What is needed ->
Look through the records below for the line with "Click the Вложения section heading" and the line with "Open the calendar", then return those lines and all lines between, exactly.

Data supplied ->
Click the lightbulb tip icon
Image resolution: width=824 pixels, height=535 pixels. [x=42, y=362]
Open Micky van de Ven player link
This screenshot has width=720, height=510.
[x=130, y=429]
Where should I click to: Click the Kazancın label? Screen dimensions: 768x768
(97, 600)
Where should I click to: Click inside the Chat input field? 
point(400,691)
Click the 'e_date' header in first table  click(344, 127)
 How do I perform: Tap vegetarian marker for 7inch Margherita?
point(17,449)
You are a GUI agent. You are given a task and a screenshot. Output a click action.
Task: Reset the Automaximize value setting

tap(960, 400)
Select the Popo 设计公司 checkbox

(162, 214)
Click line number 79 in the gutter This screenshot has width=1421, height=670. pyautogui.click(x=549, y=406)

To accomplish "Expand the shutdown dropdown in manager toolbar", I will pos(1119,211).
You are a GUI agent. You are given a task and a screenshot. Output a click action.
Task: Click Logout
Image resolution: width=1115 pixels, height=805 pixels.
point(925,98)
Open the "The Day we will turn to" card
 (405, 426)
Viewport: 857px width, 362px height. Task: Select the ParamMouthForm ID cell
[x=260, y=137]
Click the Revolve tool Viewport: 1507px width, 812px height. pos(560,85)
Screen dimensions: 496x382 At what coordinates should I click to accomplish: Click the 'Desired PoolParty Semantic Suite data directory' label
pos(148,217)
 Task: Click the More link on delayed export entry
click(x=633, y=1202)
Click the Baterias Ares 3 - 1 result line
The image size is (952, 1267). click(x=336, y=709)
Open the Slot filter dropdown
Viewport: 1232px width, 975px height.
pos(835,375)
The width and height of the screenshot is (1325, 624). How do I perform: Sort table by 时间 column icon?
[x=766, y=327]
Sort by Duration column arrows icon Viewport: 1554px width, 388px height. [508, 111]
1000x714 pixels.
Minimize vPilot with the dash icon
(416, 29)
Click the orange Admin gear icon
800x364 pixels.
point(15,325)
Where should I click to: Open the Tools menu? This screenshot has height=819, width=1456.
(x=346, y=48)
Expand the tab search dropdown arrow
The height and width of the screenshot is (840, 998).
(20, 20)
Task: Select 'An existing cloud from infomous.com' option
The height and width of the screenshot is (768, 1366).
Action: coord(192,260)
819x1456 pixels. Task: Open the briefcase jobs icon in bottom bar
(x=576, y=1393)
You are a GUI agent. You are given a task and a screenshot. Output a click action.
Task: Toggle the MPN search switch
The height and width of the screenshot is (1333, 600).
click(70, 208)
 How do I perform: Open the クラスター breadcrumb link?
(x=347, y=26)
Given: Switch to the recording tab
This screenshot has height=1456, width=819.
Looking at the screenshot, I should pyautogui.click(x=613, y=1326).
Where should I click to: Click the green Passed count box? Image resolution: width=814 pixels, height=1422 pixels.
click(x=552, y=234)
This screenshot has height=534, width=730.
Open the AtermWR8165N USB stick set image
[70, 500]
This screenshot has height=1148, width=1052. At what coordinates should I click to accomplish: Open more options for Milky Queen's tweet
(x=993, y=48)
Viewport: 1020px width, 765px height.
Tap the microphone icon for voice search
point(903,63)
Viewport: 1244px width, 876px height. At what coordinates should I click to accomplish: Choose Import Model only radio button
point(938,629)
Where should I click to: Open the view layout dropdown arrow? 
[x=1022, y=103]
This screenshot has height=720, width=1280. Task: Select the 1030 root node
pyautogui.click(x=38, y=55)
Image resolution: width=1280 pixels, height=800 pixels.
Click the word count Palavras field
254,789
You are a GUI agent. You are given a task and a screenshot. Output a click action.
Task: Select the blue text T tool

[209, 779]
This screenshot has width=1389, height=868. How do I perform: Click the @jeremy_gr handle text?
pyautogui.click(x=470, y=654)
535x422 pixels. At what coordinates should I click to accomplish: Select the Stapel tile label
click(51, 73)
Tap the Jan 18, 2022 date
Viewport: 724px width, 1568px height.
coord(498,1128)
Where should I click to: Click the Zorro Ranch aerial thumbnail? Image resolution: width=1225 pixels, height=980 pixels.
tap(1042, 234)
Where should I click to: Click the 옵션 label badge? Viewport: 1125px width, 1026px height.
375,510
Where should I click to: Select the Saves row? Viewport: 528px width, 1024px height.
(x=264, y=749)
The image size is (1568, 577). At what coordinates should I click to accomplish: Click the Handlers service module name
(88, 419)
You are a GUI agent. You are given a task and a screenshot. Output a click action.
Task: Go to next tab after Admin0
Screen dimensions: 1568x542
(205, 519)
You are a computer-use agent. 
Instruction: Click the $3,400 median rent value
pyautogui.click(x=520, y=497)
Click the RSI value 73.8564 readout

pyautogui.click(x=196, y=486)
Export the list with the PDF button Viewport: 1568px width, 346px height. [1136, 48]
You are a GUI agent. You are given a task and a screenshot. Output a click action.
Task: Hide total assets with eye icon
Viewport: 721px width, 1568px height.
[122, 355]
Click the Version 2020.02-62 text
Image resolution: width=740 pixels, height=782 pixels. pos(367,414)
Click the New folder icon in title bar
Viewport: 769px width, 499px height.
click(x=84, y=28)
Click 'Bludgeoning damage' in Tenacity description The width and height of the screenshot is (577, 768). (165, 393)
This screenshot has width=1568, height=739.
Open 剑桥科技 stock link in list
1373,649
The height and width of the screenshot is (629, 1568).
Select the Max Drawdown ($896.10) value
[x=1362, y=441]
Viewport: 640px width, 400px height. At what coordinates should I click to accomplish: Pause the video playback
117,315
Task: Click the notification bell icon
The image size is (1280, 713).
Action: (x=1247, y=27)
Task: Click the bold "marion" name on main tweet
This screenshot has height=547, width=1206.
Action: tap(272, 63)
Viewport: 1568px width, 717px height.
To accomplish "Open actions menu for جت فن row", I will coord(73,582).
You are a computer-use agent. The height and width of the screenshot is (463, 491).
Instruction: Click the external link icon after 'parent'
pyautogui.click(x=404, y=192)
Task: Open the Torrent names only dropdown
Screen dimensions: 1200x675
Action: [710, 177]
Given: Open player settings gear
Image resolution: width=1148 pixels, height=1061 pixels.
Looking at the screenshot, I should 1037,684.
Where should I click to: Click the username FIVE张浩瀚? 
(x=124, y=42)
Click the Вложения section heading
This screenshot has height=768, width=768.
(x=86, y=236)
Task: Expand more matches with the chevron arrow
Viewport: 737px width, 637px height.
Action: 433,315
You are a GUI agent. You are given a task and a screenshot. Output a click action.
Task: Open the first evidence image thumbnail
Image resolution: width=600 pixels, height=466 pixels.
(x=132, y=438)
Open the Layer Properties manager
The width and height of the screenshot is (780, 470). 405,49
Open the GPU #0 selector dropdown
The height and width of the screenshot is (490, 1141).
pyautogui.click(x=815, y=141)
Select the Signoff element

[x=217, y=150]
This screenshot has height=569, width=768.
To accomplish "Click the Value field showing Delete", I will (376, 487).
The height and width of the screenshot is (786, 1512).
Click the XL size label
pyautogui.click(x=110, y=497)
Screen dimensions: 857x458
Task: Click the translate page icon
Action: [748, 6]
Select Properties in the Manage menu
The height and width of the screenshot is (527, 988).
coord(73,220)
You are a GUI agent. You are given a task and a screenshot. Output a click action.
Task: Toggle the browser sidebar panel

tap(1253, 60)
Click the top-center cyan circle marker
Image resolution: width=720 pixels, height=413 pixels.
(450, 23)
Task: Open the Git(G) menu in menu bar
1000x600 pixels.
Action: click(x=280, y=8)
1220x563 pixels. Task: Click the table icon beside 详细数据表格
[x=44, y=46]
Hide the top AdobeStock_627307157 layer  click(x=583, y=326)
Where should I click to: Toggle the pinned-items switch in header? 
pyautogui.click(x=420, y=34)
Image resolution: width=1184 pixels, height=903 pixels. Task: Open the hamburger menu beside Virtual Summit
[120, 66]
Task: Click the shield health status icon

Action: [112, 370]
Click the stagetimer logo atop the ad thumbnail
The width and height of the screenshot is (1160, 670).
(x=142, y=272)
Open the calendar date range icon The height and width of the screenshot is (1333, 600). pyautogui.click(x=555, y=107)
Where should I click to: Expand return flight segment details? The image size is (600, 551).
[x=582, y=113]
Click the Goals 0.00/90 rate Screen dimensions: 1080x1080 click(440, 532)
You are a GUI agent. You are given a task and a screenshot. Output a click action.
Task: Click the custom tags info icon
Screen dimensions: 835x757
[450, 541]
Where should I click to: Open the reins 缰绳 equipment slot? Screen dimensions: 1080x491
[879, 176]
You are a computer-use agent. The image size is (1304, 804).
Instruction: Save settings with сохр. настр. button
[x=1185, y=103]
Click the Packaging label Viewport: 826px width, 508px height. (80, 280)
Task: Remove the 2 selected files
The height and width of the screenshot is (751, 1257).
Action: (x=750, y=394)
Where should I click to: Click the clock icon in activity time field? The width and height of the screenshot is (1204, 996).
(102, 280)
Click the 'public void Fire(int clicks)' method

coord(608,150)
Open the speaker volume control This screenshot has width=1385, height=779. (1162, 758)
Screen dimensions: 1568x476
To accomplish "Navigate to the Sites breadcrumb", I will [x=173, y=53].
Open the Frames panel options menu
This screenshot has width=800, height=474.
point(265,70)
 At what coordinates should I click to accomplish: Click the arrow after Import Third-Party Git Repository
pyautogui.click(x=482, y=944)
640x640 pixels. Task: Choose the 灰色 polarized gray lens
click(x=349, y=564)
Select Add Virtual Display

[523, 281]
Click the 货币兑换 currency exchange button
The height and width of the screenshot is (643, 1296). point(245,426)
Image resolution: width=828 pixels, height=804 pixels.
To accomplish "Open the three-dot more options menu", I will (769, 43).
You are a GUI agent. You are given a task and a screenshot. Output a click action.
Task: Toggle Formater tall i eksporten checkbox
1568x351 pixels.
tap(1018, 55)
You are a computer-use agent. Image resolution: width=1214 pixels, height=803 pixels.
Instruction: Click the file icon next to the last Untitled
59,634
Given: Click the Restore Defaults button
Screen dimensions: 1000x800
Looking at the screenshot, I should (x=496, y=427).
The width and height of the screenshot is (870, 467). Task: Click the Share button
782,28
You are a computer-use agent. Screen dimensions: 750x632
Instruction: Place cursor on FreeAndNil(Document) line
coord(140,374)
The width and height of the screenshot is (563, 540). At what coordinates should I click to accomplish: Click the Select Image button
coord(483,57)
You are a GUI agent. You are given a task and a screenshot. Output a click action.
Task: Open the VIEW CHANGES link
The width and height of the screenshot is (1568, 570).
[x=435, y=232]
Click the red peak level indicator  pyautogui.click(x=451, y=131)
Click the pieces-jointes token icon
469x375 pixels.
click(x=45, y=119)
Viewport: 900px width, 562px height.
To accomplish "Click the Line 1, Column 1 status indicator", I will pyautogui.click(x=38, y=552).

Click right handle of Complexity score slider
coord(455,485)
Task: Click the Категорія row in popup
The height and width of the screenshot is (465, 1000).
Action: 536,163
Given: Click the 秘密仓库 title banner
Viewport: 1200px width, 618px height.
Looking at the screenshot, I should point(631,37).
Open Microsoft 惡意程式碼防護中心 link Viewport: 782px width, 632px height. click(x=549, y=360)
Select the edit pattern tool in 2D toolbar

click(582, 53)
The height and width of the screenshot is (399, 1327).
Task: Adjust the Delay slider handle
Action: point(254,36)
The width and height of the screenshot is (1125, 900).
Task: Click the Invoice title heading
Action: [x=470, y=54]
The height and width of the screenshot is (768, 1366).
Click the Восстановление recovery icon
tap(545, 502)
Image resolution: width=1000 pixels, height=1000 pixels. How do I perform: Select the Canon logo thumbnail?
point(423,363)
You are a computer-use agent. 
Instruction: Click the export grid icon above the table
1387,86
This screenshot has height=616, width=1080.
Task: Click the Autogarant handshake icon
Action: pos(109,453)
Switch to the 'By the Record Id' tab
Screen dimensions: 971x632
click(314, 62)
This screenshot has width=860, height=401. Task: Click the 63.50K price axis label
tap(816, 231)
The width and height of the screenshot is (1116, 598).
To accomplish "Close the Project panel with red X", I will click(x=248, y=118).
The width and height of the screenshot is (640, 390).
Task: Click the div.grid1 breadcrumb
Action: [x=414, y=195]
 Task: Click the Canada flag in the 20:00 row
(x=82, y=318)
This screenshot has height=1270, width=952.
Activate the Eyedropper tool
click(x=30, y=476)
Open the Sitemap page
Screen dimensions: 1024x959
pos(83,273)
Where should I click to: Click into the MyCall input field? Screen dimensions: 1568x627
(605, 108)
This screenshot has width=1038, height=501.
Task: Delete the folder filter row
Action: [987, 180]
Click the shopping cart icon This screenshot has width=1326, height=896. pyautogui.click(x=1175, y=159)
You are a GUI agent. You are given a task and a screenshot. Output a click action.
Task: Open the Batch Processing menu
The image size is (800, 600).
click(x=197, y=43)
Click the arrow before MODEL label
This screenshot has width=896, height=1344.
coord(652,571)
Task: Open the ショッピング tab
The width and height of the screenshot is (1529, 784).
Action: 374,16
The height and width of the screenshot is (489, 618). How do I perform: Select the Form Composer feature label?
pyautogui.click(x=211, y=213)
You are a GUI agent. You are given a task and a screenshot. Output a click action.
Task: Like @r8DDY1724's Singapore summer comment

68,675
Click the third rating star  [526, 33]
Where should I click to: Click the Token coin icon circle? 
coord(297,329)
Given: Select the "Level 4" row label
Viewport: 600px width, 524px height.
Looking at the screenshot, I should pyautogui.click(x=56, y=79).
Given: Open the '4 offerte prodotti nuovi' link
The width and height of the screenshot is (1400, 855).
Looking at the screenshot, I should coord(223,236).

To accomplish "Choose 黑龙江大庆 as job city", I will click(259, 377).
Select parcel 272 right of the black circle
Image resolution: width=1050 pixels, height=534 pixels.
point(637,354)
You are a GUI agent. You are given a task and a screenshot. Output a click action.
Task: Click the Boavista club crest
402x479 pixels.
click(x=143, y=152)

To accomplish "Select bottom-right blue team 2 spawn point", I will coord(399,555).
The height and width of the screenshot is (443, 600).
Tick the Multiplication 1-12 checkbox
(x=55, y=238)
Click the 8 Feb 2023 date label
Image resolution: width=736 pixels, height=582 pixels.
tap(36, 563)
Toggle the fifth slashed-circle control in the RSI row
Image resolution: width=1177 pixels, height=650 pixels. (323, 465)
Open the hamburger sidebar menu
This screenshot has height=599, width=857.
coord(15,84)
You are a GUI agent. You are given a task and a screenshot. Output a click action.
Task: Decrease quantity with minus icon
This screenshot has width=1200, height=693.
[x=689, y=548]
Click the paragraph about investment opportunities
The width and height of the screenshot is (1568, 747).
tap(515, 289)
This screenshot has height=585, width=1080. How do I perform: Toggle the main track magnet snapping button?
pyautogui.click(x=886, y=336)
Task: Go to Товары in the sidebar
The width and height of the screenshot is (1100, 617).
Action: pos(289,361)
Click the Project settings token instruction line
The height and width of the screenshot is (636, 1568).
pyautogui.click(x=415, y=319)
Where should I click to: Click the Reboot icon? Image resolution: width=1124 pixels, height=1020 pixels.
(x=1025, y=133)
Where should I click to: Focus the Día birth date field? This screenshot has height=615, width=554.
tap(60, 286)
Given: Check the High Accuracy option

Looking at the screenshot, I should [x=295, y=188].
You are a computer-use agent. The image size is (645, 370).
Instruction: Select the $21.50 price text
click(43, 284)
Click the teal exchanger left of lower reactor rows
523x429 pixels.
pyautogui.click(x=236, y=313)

Task solution ->
Click the Вложения section heading
This screenshot has height=768, width=768.
(x=86, y=236)
Task: Expand more matches with the chevron arrow
Viewport: 737px width, 637px height.
Action: 433,315
You are a GUI agent. You are given a task and a screenshot. Output a click action.
Task: Open the first evidence image thumbnail
Image resolution: width=600 pixels, height=466 pixels.
(x=132, y=438)
Open the Layer Properties manager
The width and height of the screenshot is (780, 470). 405,49
Open the GPU #0 selector dropdown
The height and width of the screenshot is (490, 1141).
pyautogui.click(x=815, y=141)
Select the Signoff element

[x=217, y=150]
This screenshot has height=569, width=768.
To accomplish "Click the Value field showing Delete", I will (376, 487).
The height and width of the screenshot is (786, 1512).
Click the XL size label
pyautogui.click(x=110, y=497)
Screen dimensions: 857x458
Task: Click the translate page icon
Action: [748, 6]
Select Properties in the Manage menu
The height and width of the screenshot is (527, 988).
coord(73,220)
You are a GUI agent. You are given a task and a screenshot. Output a click action.
Task: Toggle the browser sidebar panel

tap(1253, 60)
Click the top-center cyan circle marker
Image resolution: width=720 pixels, height=413 pixels.
(450, 23)
Task: Open the Git(G) menu in menu bar
1000x600 pixels.
Action: click(x=280, y=8)
1220x563 pixels. Task: Click the table icon beside 详细数据表格
[x=44, y=46]
Hide the top AdobeStock_627307157 layer  click(x=583, y=326)
Where should I click to: Toggle the pinned-items switch in header? 
pyautogui.click(x=420, y=34)
Image resolution: width=1184 pixels, height=903 pixels. Task: Open the hamburger menu beside Virtual Summit
[120, 66]
Task: Click the shield health status icon

Action: [112, 370]
Click the stagetimer logo atop the ad thumbnail
The width and height of the screenshot is (1160, 670).
(x=142, y=272)
Open the calendar date range icon The height and width of the screenshot is (1333, 600). pyautogui.click(x=555, y=107)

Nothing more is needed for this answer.